begin

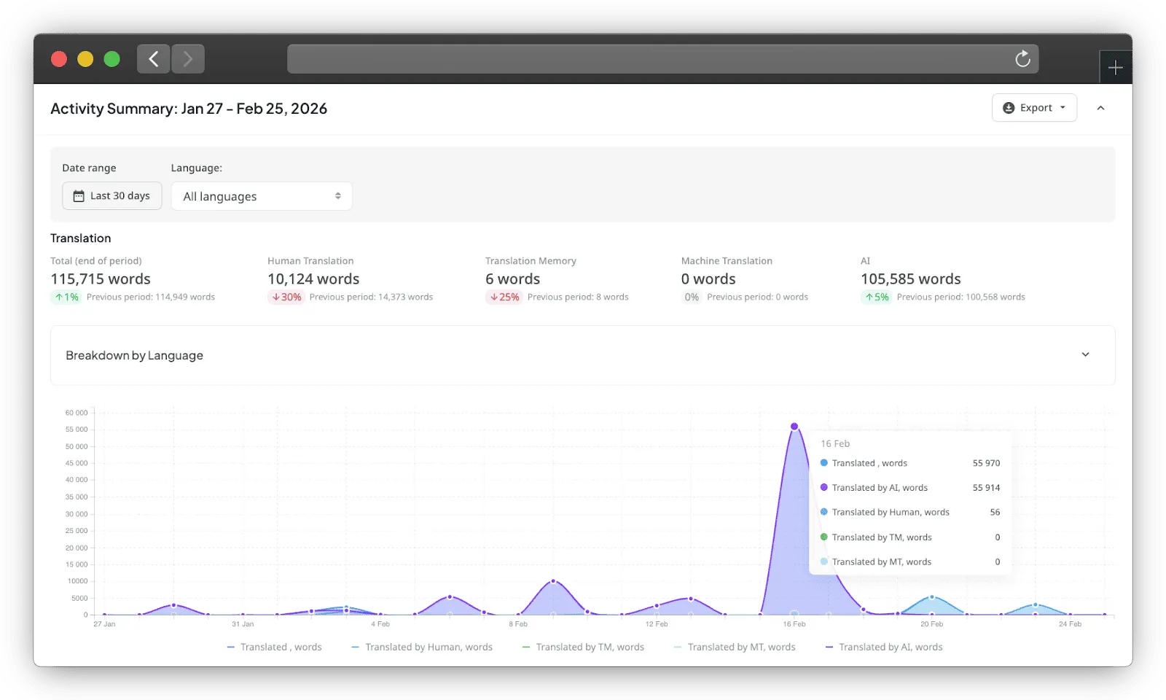Viewport: 1166px width, 700px height.
Task: Click the download icon inside Export button
Action: click(1009, 108)
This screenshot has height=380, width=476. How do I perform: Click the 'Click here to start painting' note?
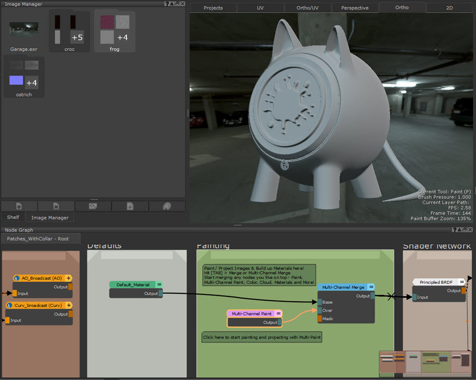[x=262, y=337]
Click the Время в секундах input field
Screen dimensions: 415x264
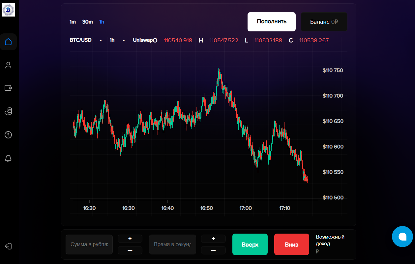point(172,244)
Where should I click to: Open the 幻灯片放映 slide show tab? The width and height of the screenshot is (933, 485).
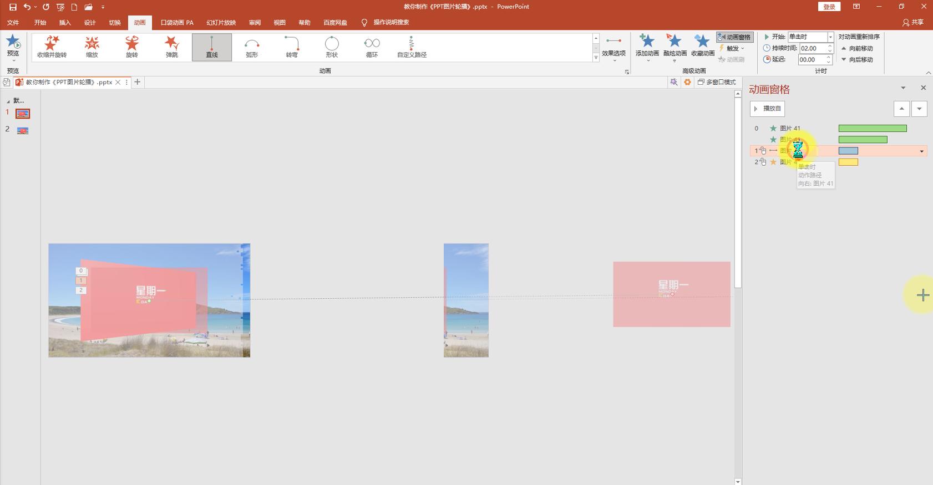tap(221, 23)
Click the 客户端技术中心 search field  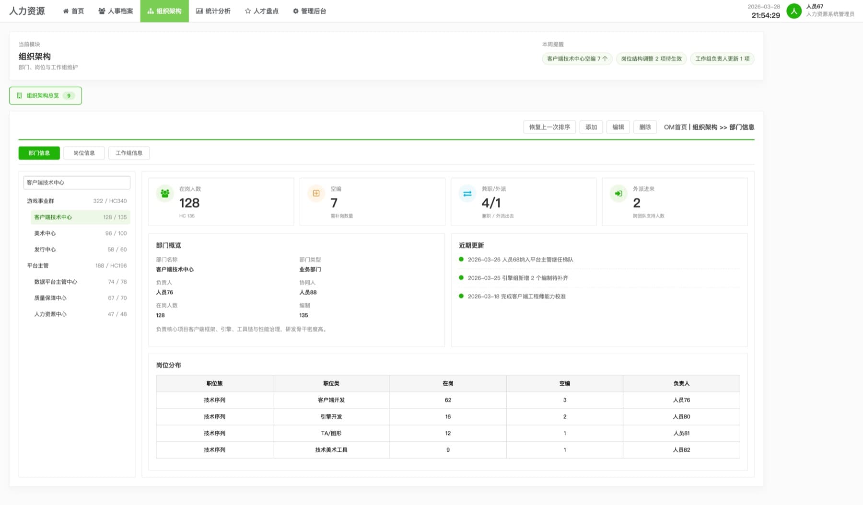pyautogui.click(x=77, y=183)
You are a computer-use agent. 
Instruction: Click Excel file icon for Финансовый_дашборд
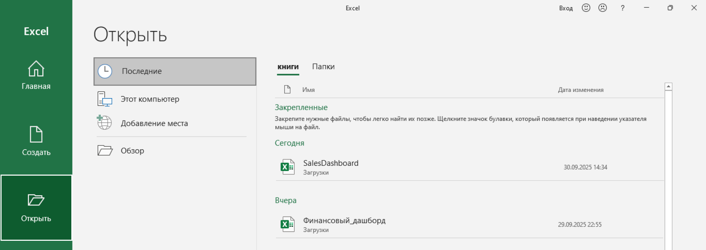(288, 224)
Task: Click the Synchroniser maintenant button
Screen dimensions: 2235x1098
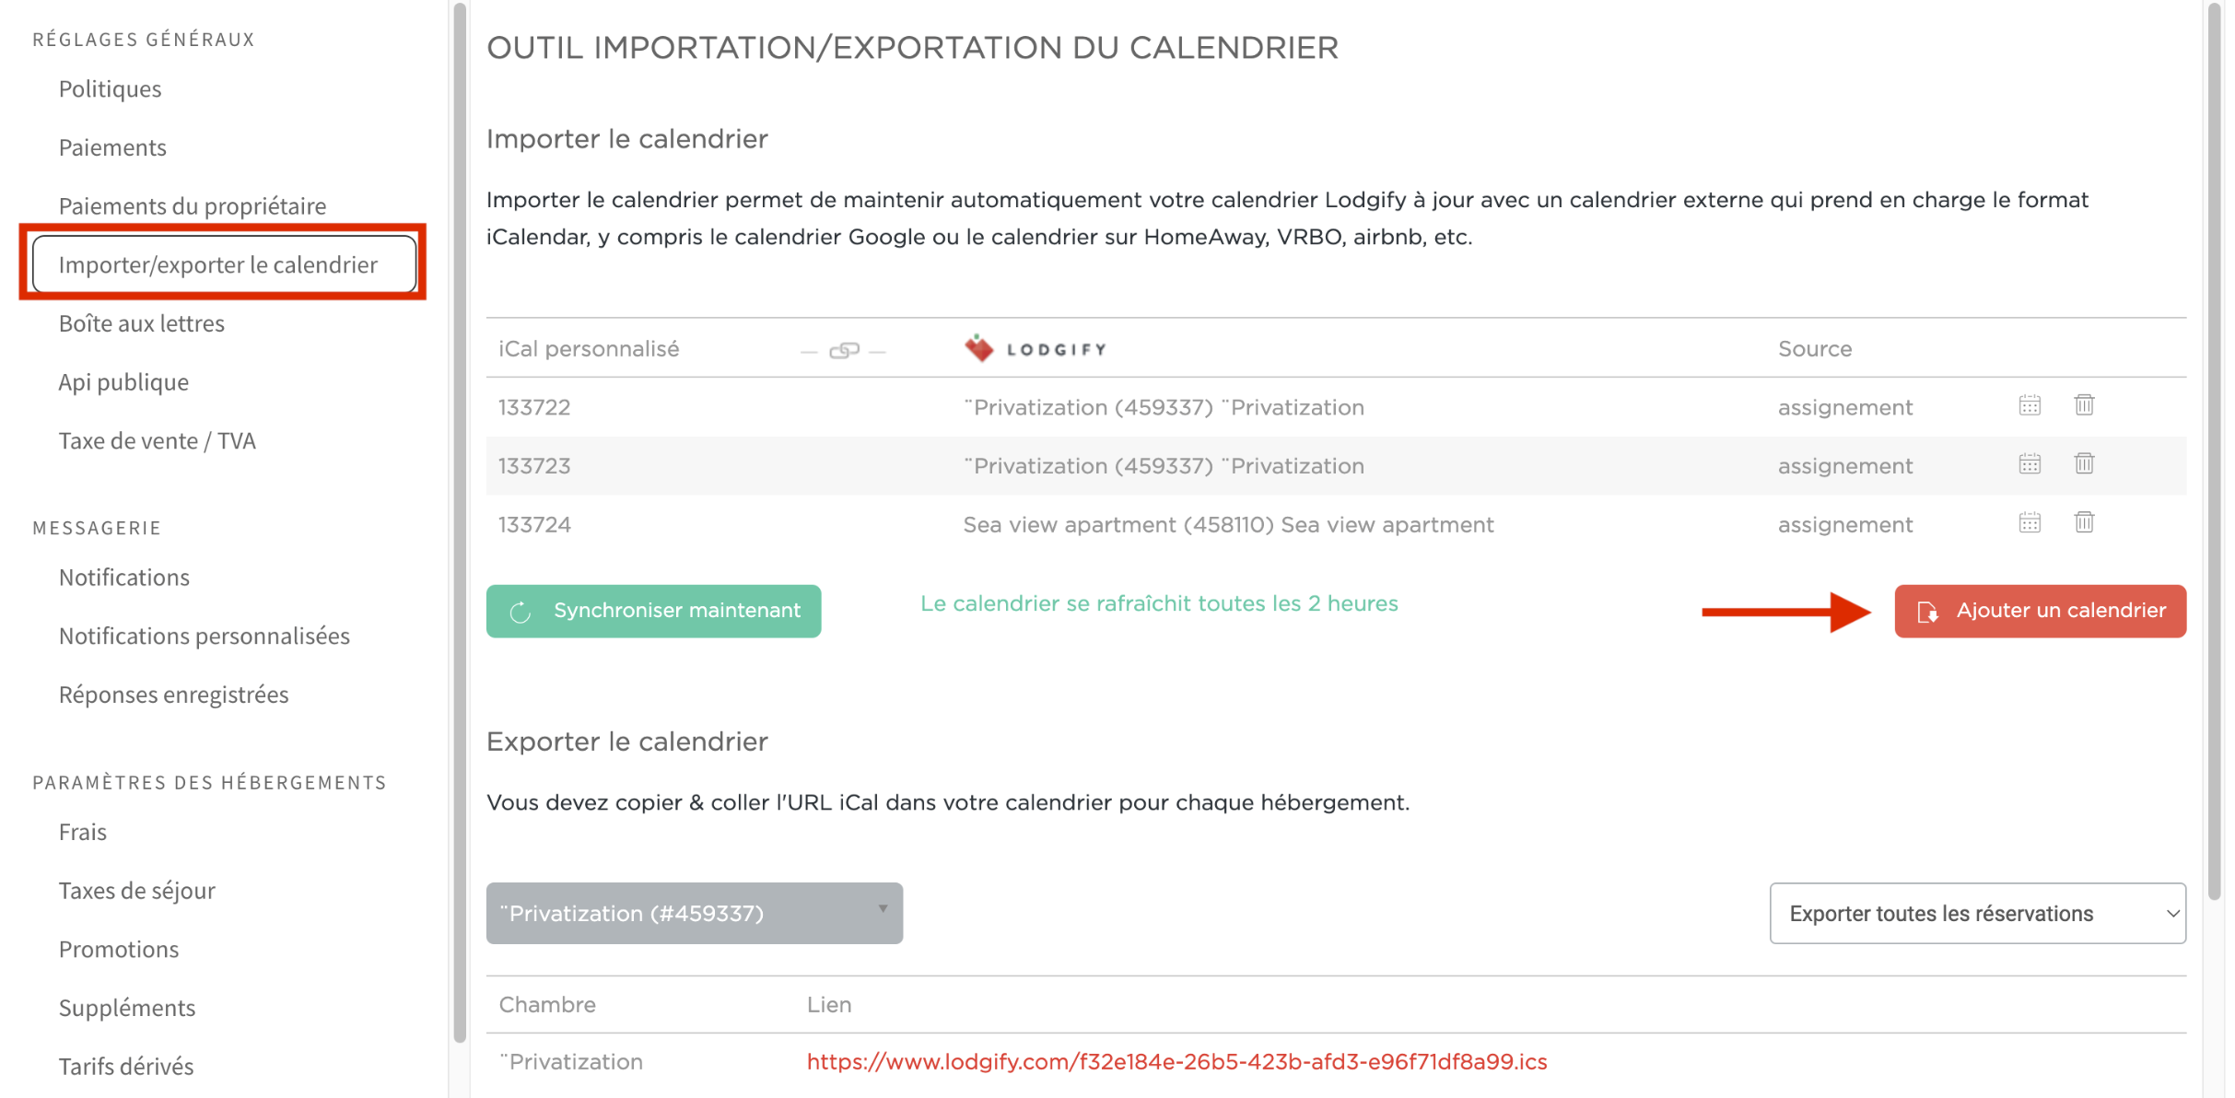Action: pyautogui.click(x=652, y=611)
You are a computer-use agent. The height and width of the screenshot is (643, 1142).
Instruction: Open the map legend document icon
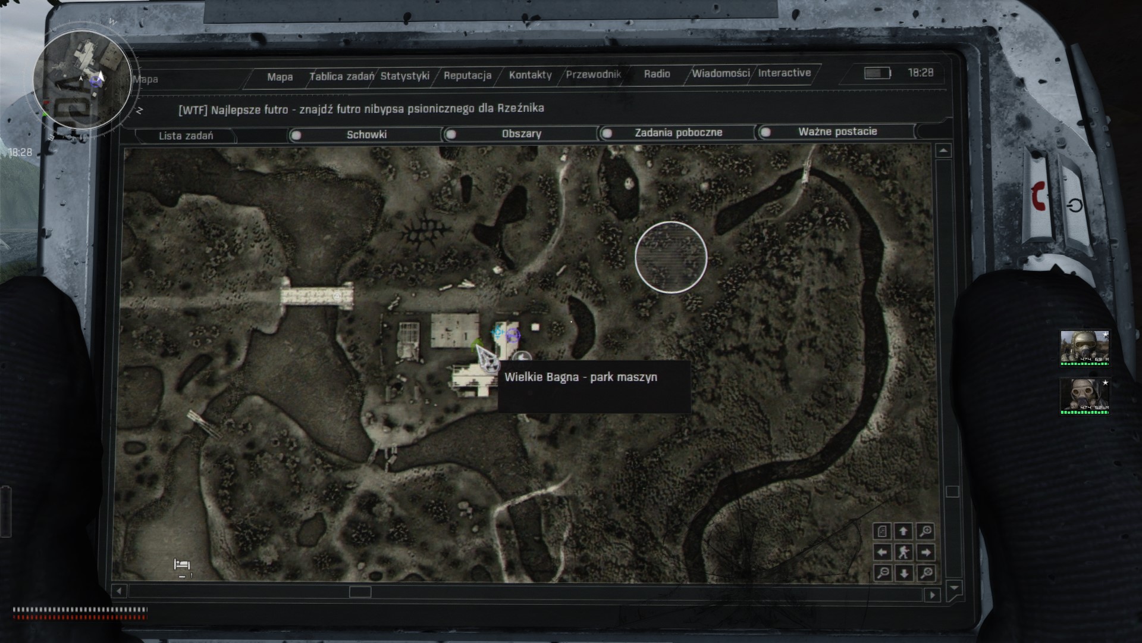coord(882,530)
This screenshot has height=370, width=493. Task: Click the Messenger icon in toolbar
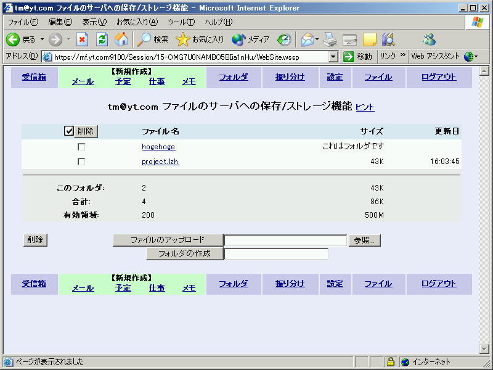(429, 39)
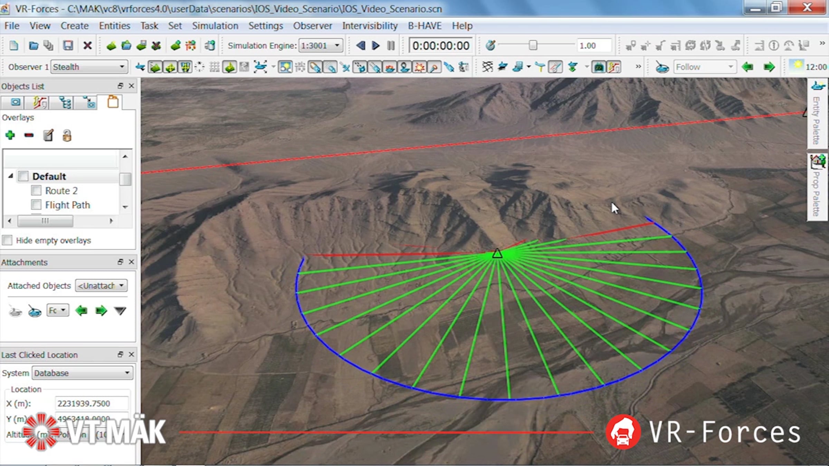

end

WHAT YOU ARE ASKED TO DO: Starting with the line that contains "Task: Click the Synchroniser" and going on through the end of the items, repeat every line word for word, leaving the pictures out.

RESULT OF THE EXERCISE:
Task: Click the Synchroniser maintenant button
Screen dimensions: 2235x1098
Action: pyautogui.click(x=652, y=611)
You are a computer-use agent. The height and width of the screenshot is (643, 1142).
Instruction: Open the map legend document icon
coord(882,530)
This screenshot has height=370, width=493. Task: Click the Messenger icon in toolbar
(429, 39)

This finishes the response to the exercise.